Look through the material below. Copy each line that contains the string "width".

*TASK MATERIAL*:
= = = = = = =

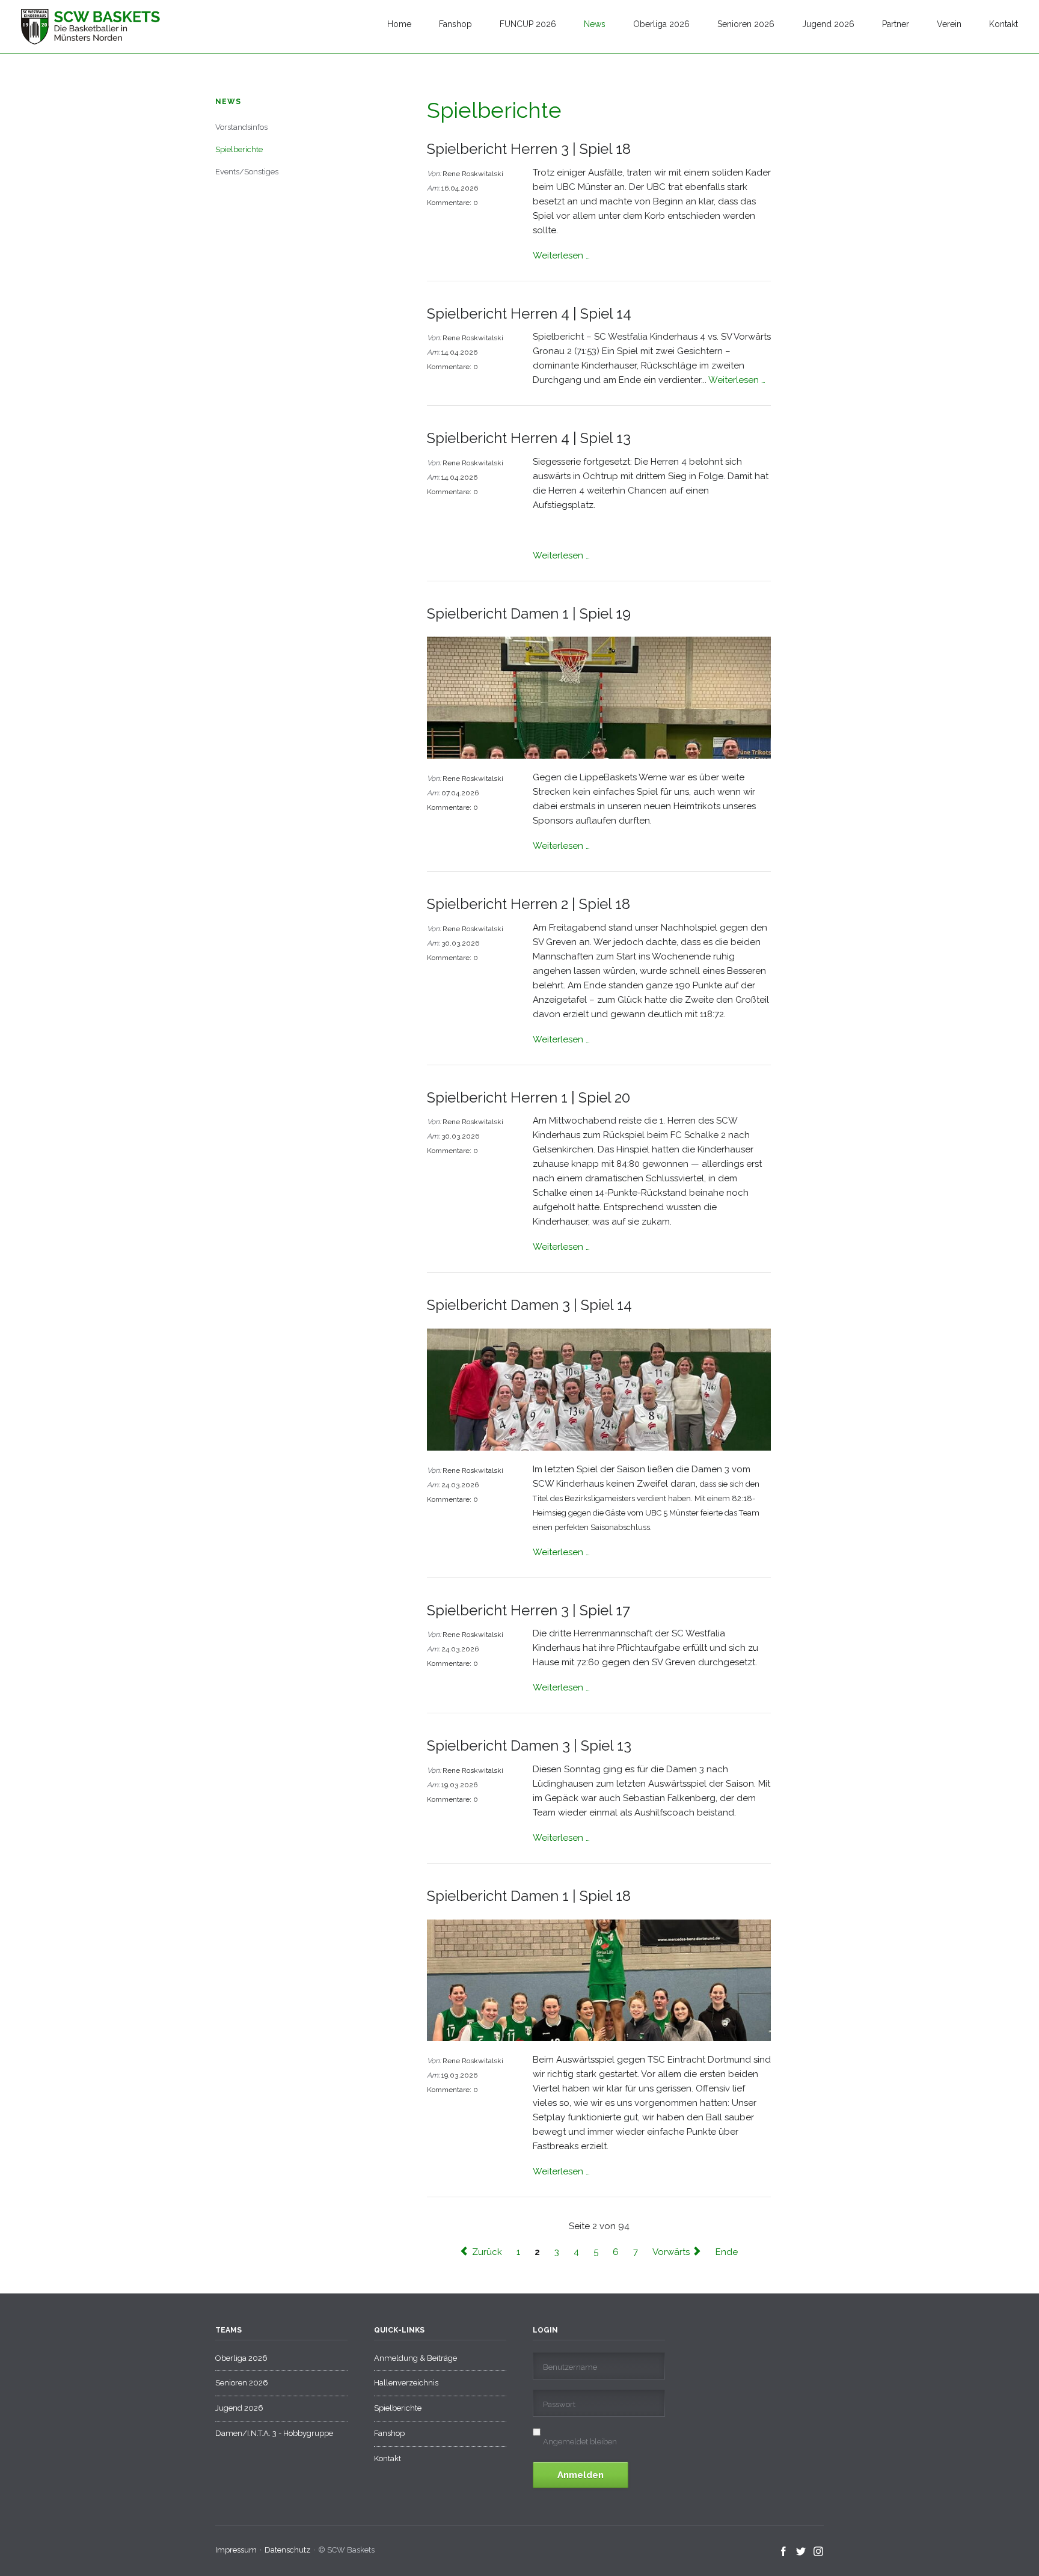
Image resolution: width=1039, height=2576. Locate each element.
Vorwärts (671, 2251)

= = = = = = =

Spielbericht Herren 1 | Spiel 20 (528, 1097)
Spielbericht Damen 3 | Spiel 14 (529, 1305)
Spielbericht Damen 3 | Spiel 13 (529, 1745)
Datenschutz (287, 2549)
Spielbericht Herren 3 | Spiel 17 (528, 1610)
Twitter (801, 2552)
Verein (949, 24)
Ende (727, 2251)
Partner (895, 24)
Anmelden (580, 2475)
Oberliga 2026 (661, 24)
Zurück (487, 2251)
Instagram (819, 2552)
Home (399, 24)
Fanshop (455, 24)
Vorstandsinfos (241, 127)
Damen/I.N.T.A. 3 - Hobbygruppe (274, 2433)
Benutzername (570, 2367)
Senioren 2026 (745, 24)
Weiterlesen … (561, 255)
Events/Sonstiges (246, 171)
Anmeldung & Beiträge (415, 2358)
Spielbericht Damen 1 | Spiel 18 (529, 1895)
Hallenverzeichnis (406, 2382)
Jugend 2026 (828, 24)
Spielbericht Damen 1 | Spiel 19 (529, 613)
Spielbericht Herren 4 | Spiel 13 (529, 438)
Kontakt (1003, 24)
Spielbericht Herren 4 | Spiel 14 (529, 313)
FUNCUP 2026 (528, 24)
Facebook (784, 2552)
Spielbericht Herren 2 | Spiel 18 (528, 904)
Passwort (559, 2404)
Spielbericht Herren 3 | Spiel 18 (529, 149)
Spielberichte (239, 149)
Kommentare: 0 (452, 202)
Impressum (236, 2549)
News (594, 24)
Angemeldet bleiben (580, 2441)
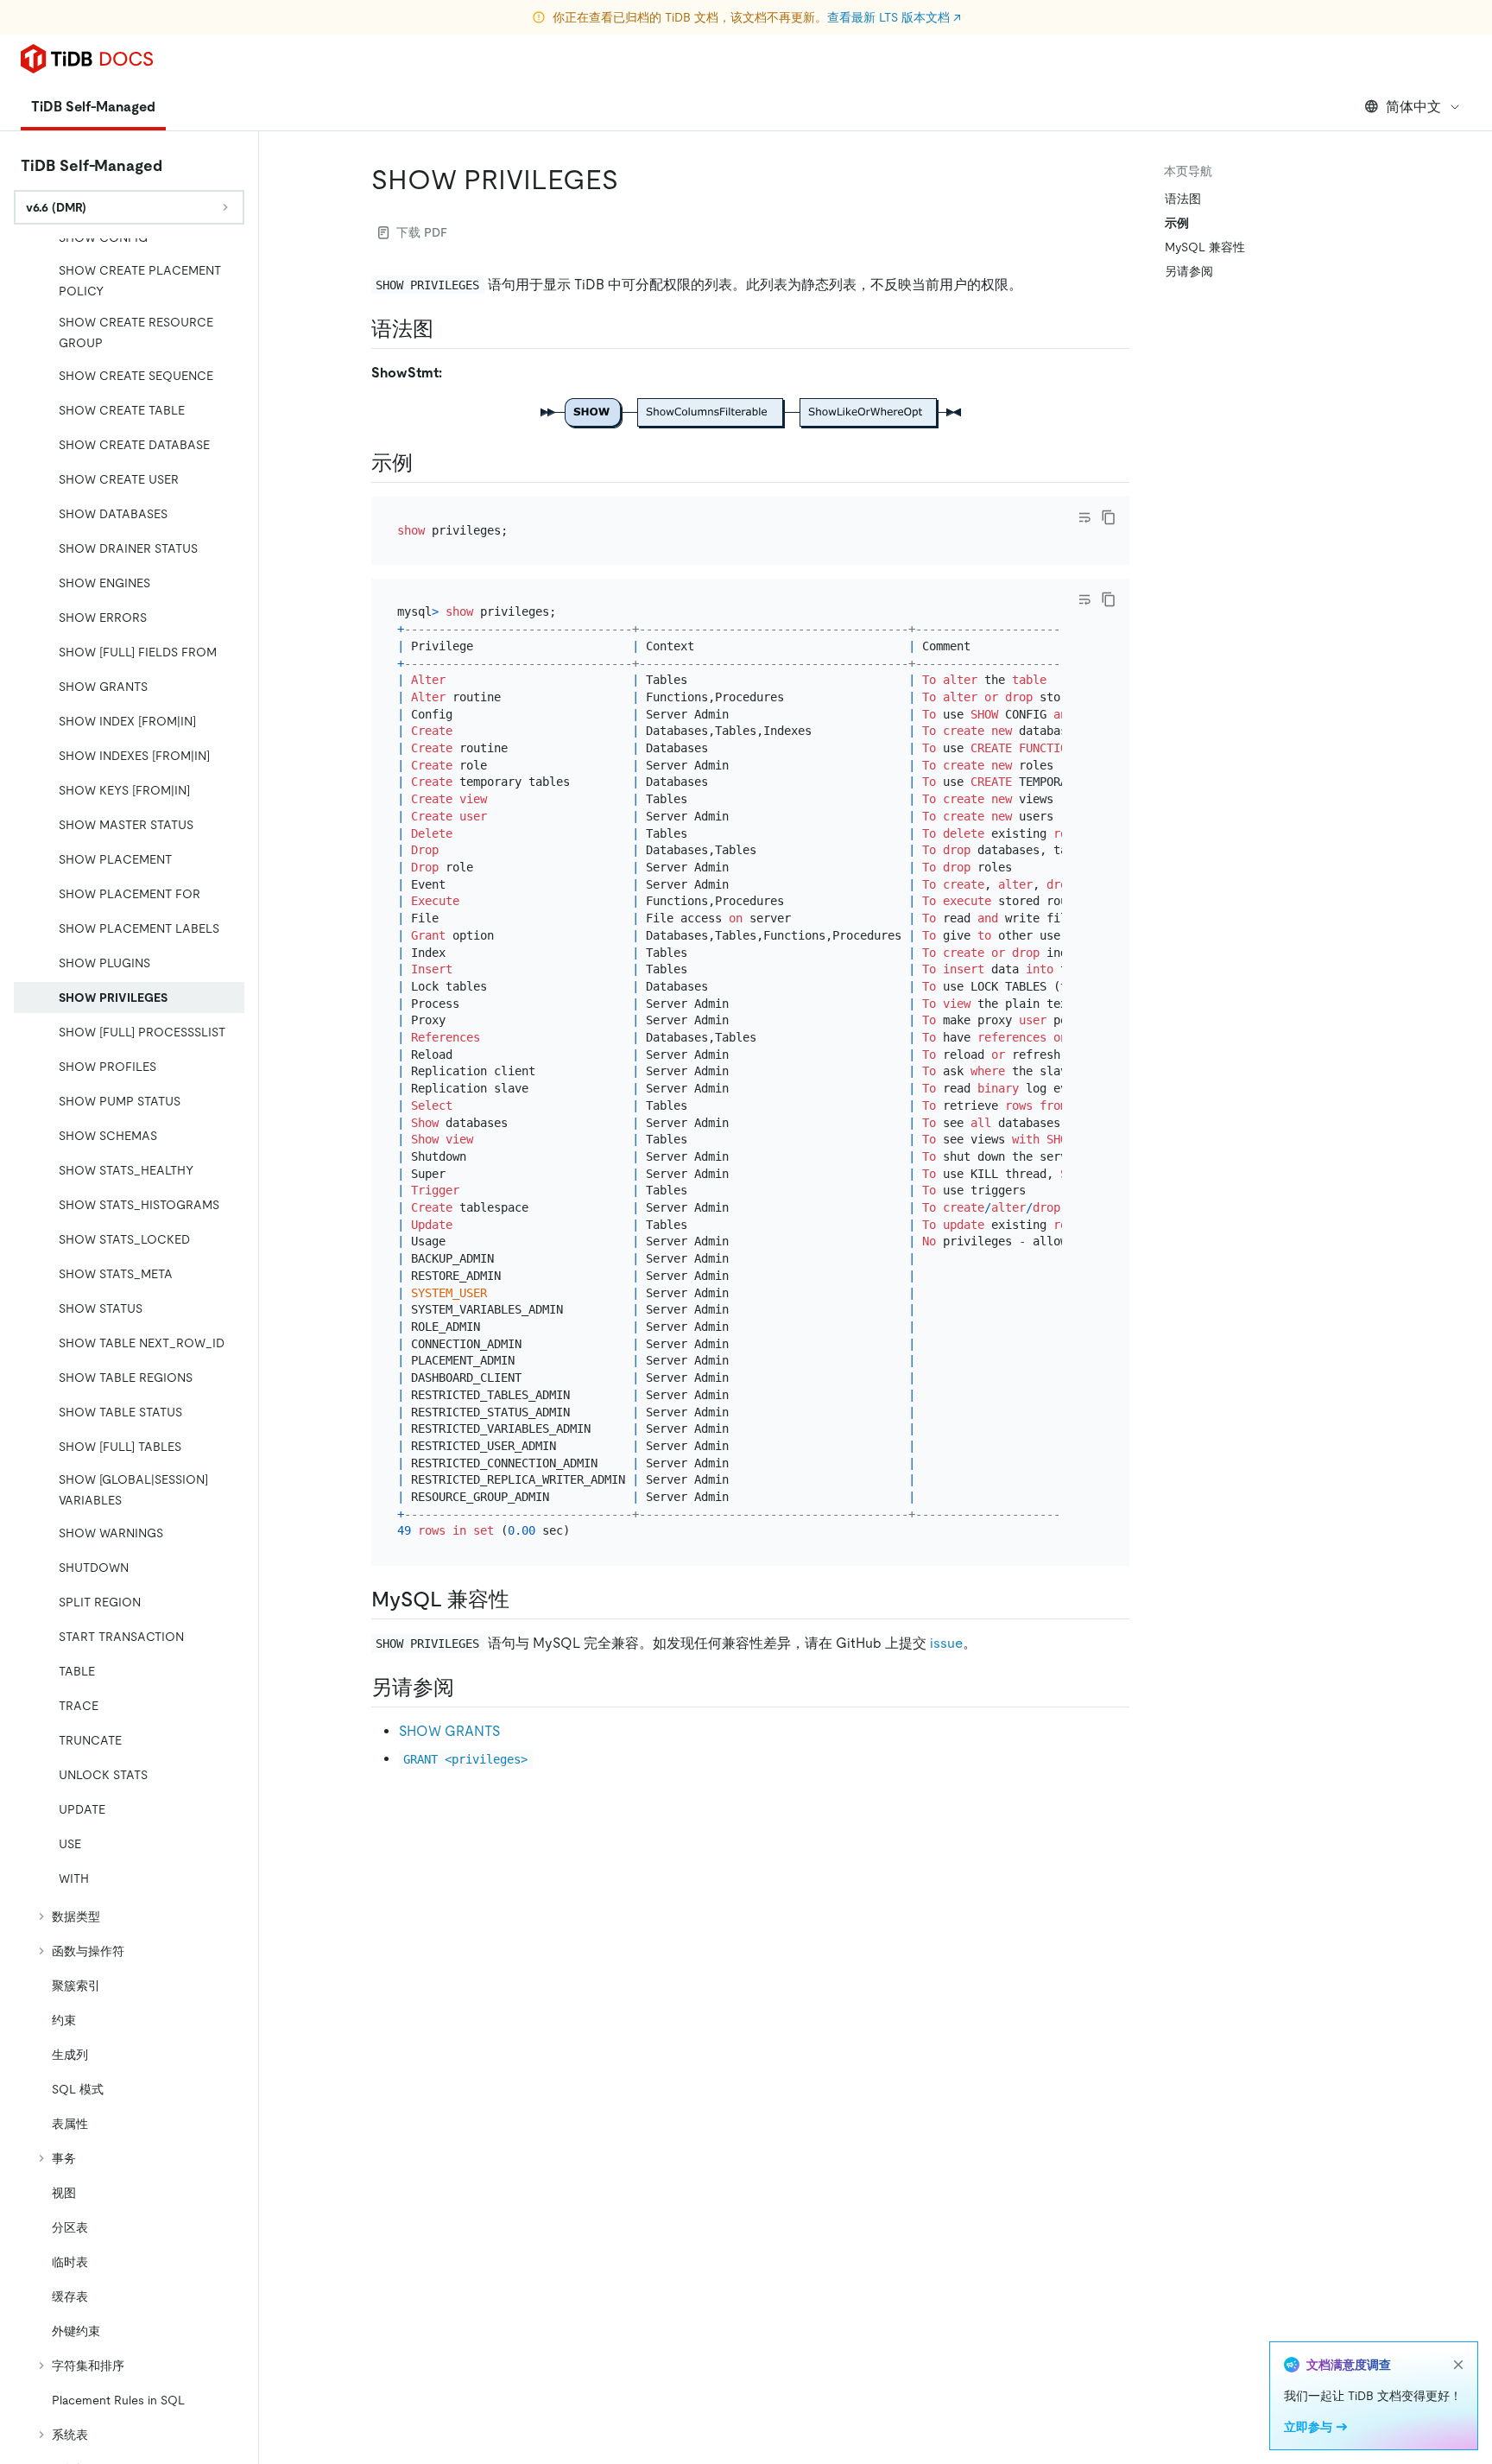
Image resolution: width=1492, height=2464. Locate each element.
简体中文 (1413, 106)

= = = = = = =

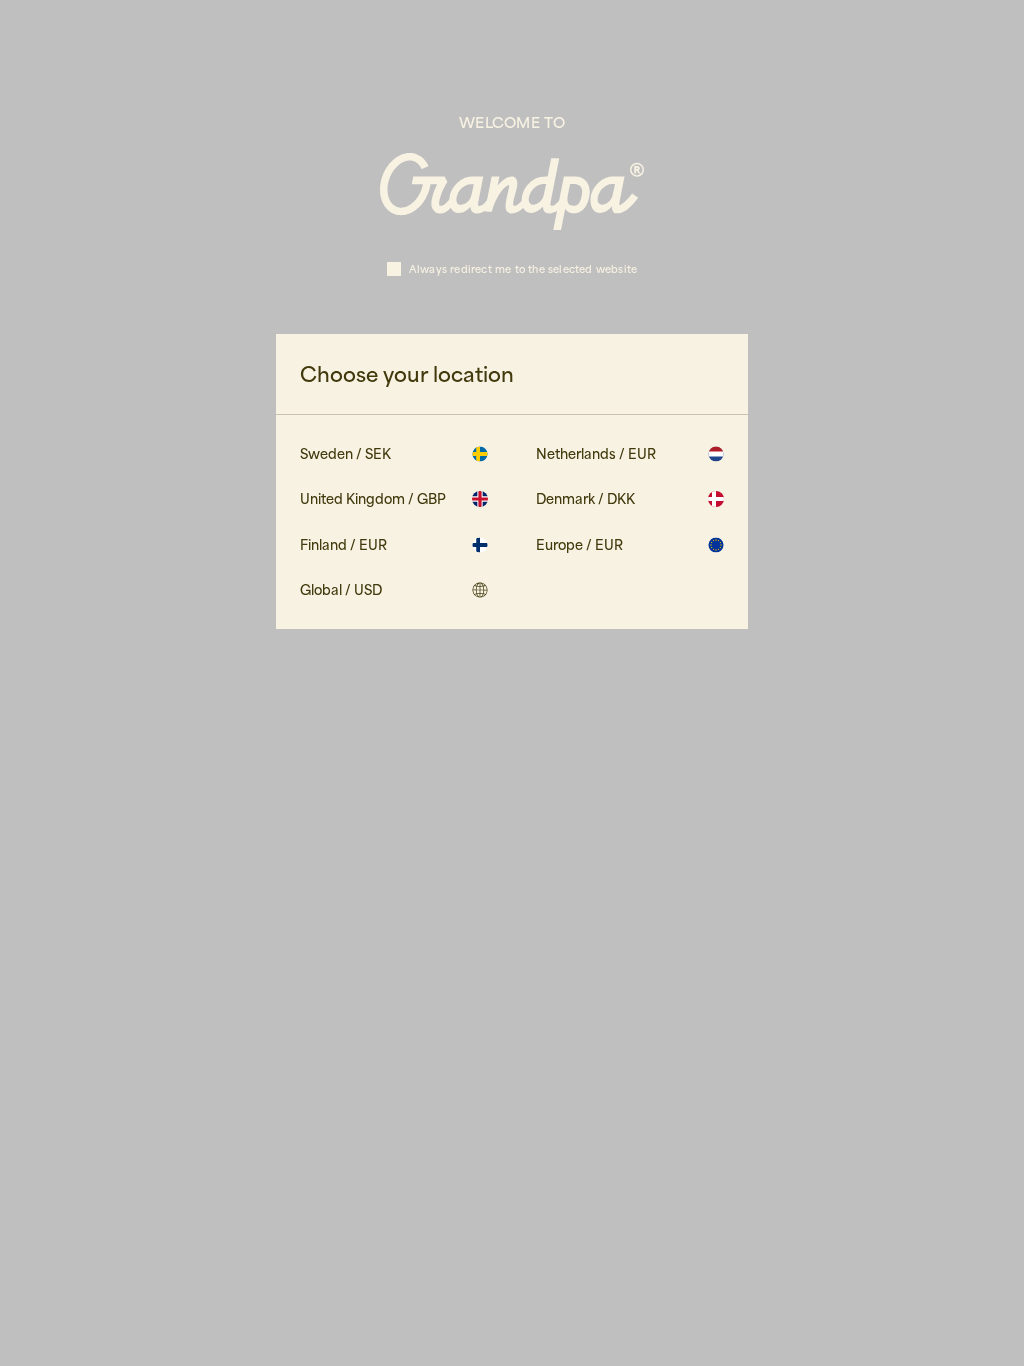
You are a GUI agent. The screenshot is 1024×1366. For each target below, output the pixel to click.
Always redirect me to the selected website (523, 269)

= = = = = = =

*RESULT*:
Image resolution: width=1039, height=2576. Locate each element.
Image resolution: width=1492, height=2464. Locate each element.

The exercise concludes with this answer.